■ **Required work**: Copy out and return the lines from the one holding "Given: Click the Tooltip text input" to the end of the listing below, both included, omitting the pictures.
[Data to process Boundary: Start]
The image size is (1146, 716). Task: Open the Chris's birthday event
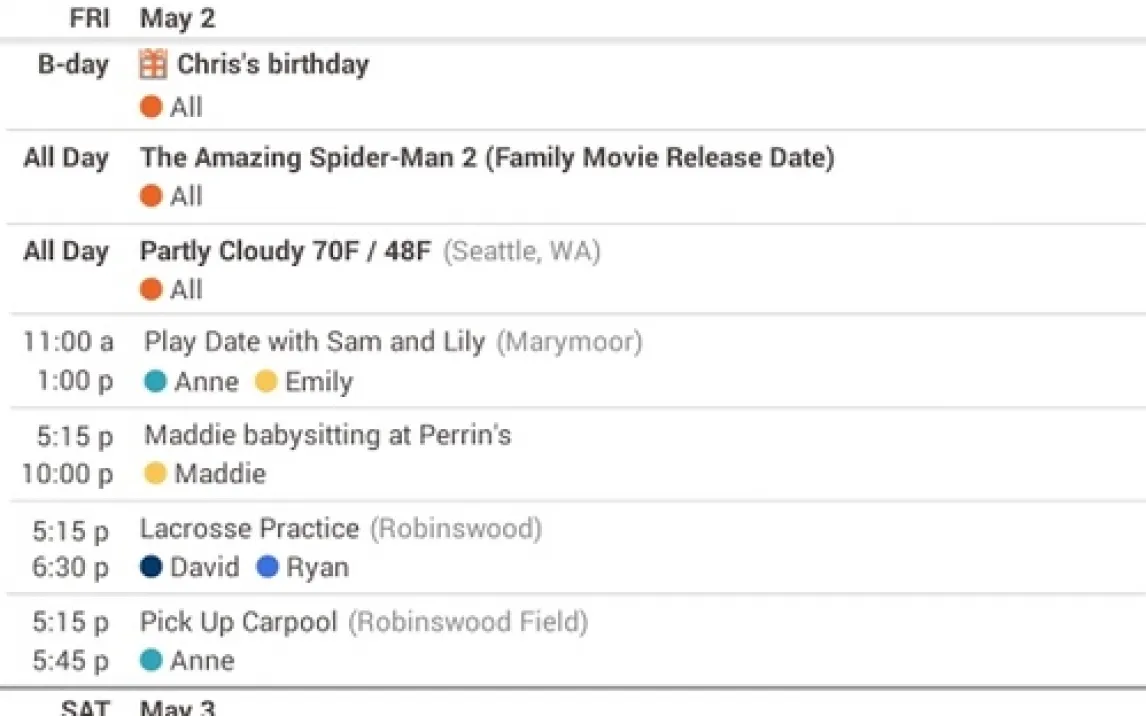pos(273,65)
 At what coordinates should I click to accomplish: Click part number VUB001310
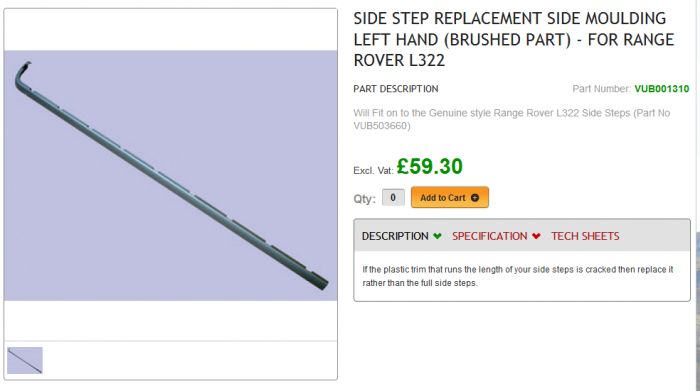[x=662, y=89]
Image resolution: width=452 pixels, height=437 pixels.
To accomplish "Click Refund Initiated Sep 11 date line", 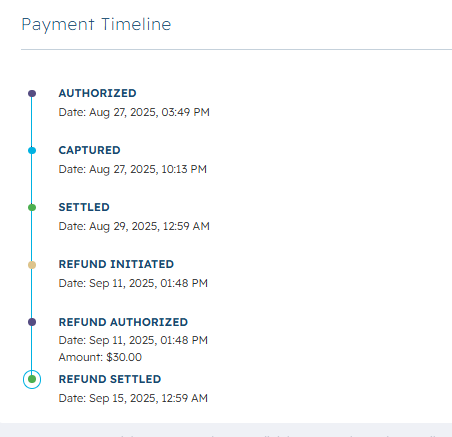I will click(133, 283).
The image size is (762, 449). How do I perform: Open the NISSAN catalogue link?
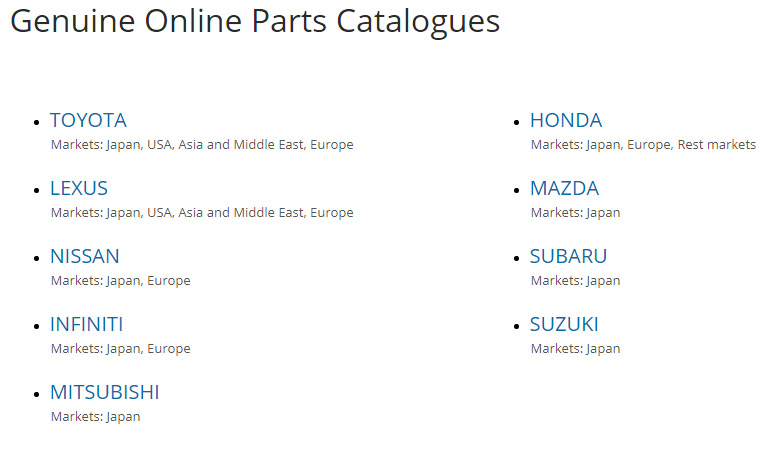pos(85,257)
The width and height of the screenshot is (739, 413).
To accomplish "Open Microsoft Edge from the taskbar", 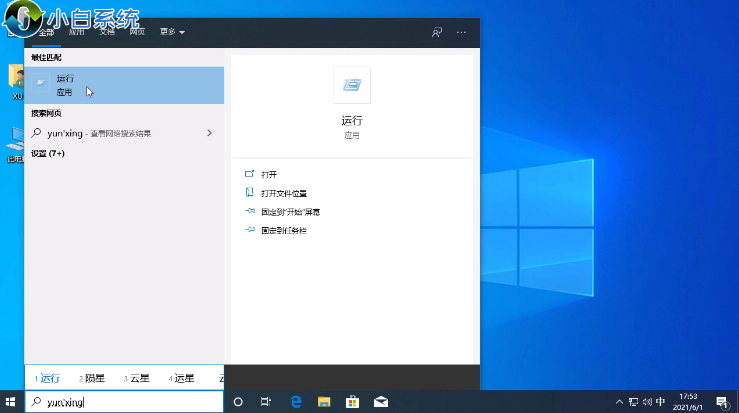I will coord(296,401).
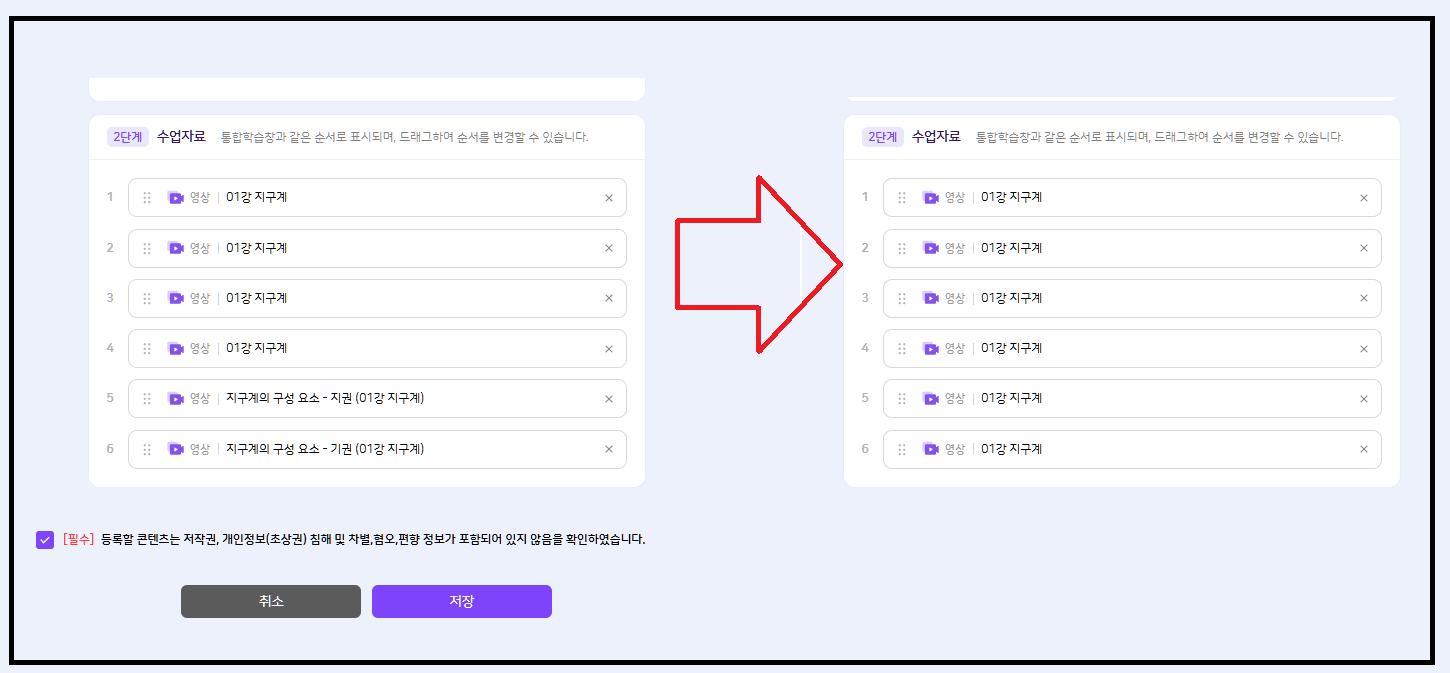Click X on row 6 of right list

[x=1363, y=449]
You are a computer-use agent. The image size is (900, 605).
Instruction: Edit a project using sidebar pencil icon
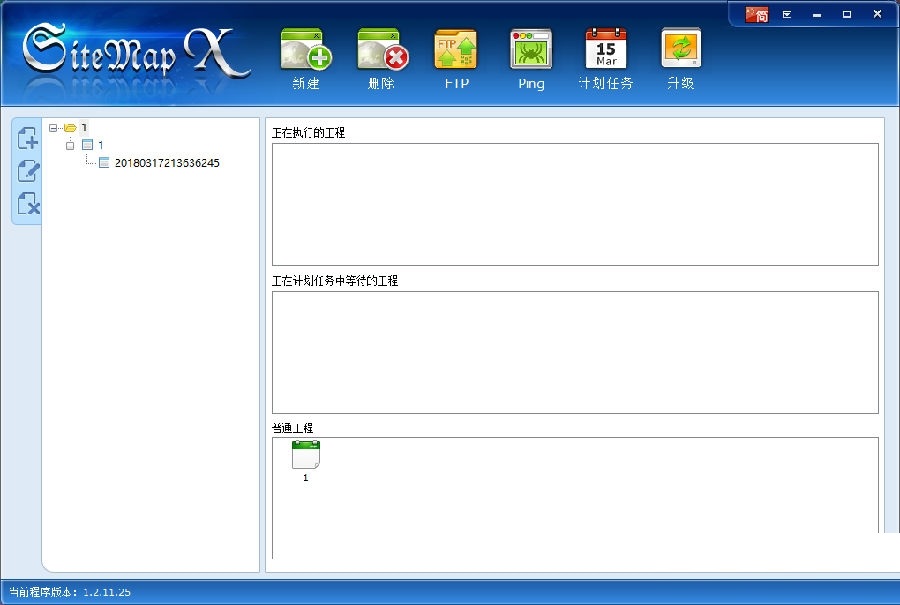(x=26, y=171)
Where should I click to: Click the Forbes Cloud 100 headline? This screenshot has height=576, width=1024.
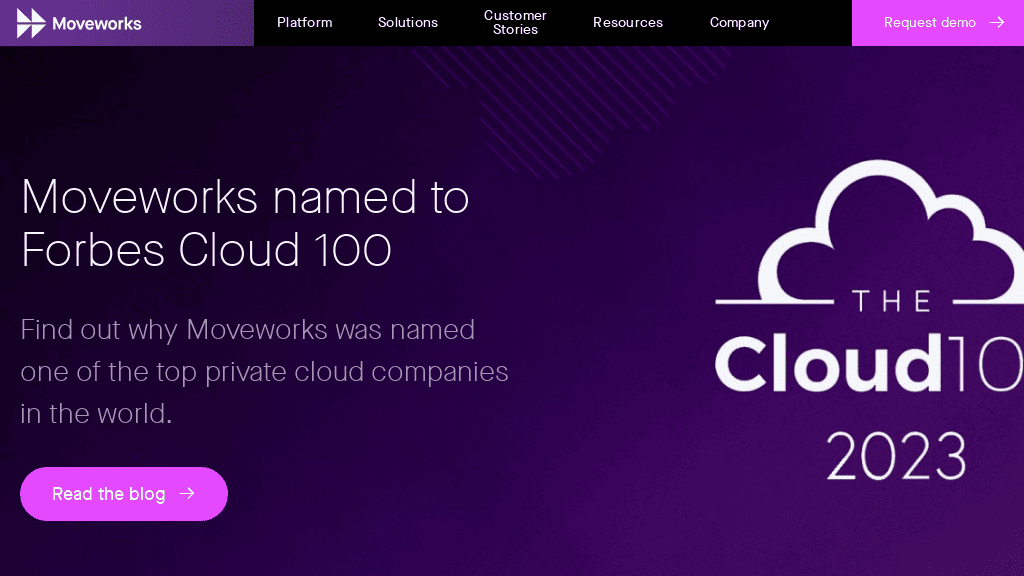point(244,223)
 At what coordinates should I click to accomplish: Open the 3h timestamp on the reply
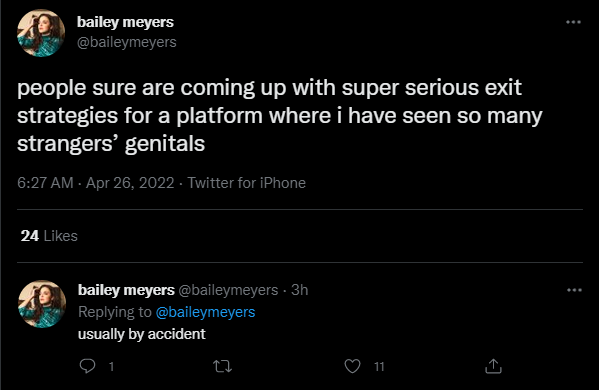pyautogui.click(x=300, y=290)
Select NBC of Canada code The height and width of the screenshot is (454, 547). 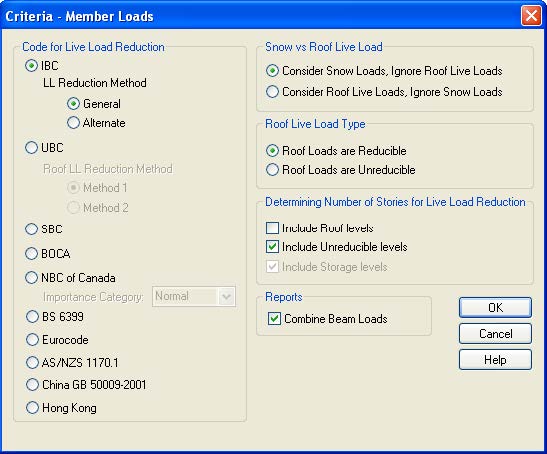click(x=31, y=278)
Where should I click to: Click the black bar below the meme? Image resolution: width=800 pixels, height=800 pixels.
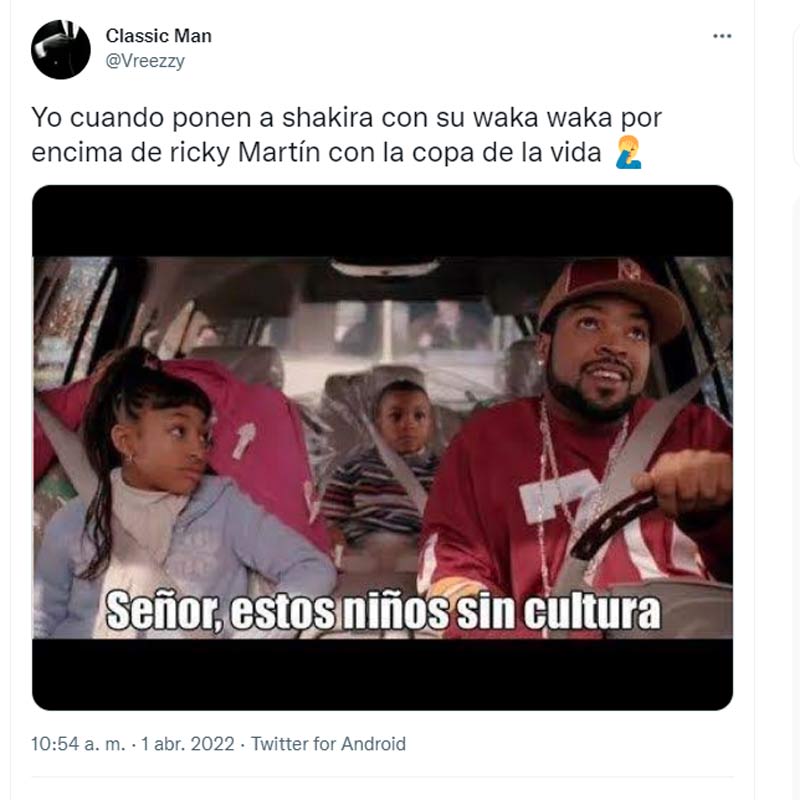click(x=382, y=674)
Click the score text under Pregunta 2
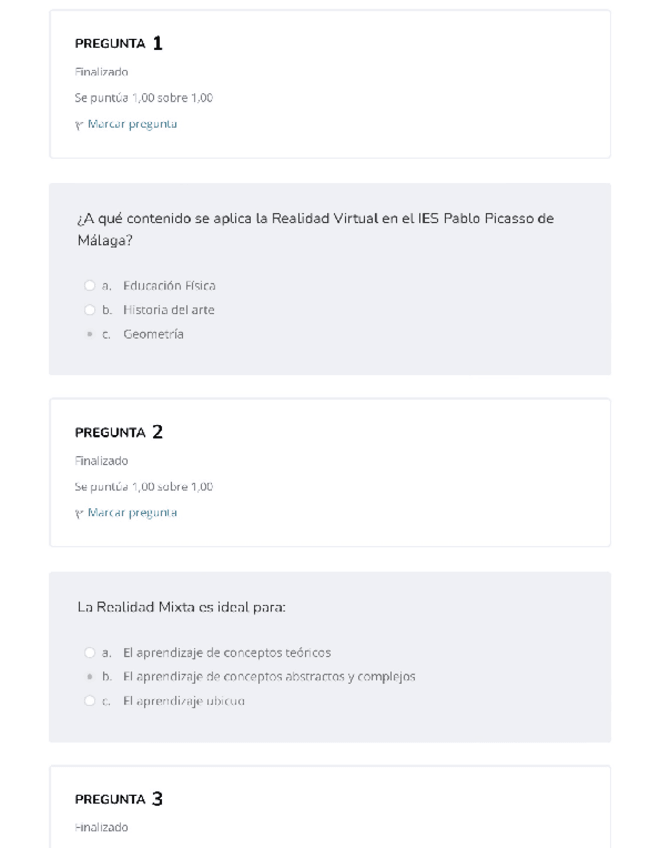 tap(143, 487)
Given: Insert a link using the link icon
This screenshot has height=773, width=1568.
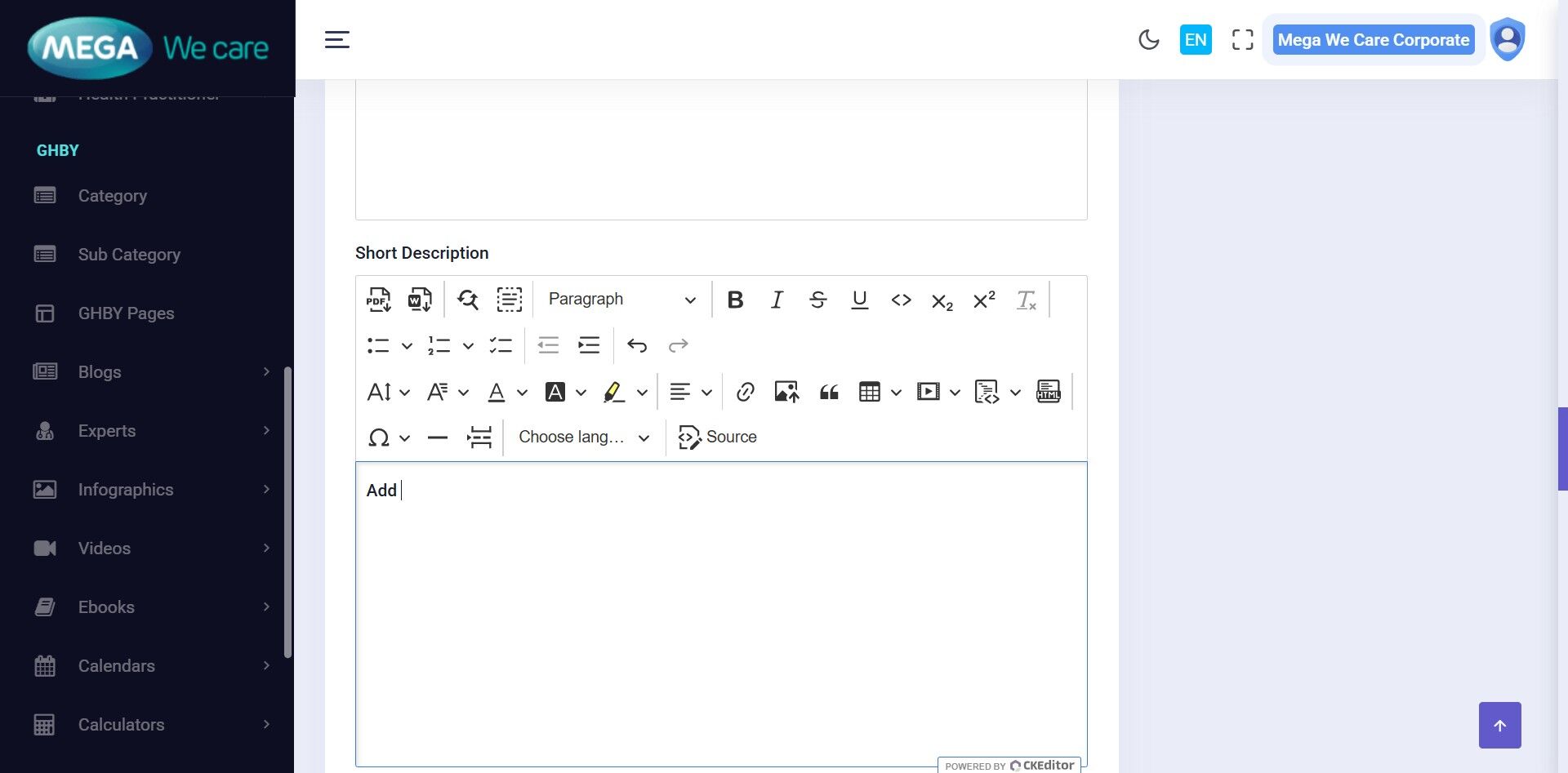Looking at the screenshot, I should pos(745,393).
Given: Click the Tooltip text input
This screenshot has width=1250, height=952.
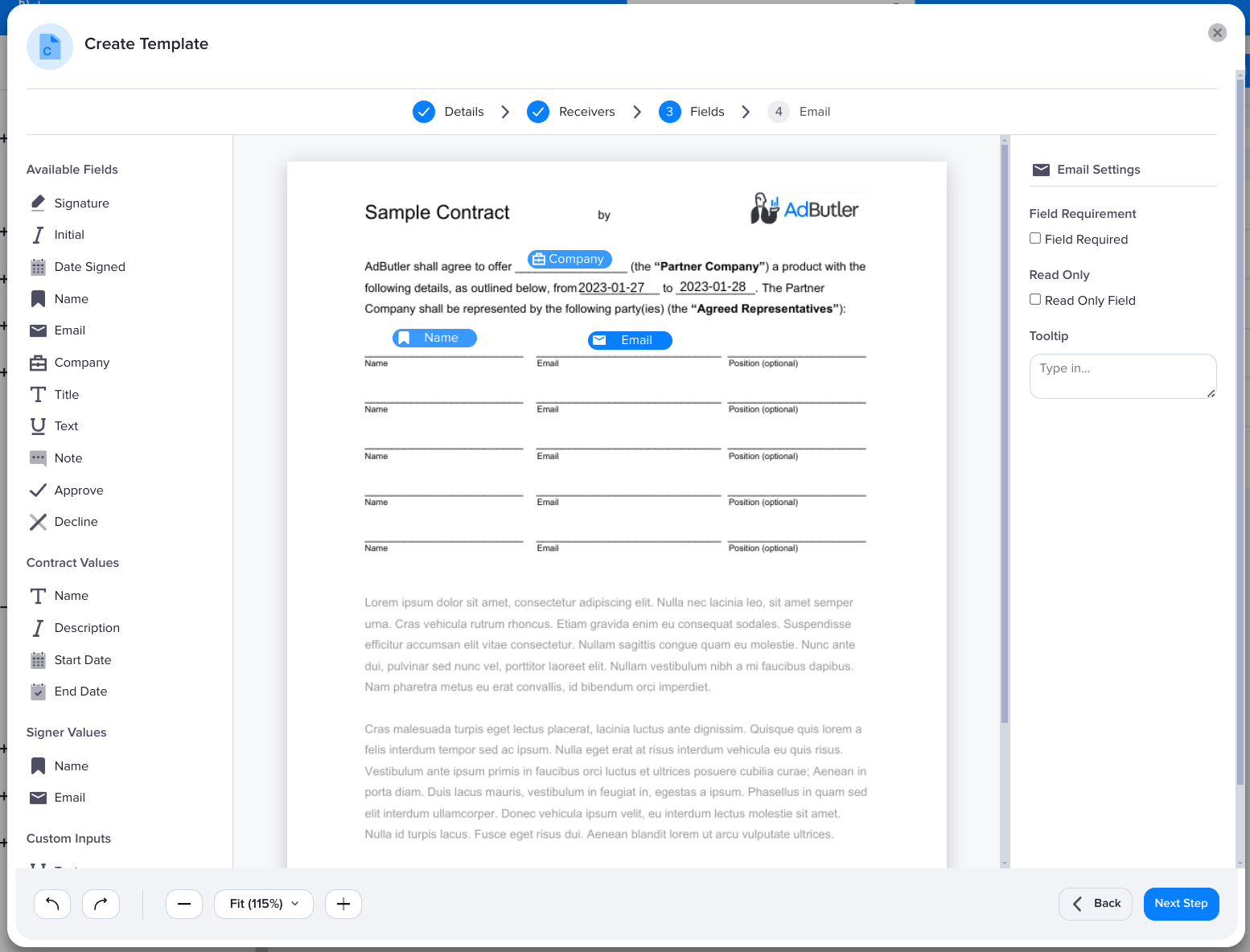Looking at the screenshot, I should 1122,376.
[Data to process Boundary: End]
■ **Output for this task**:
Given: Click the Tooltip text input
This screenshot has width=1250, height=952.
Looking at the screenshot, I should 1122,376.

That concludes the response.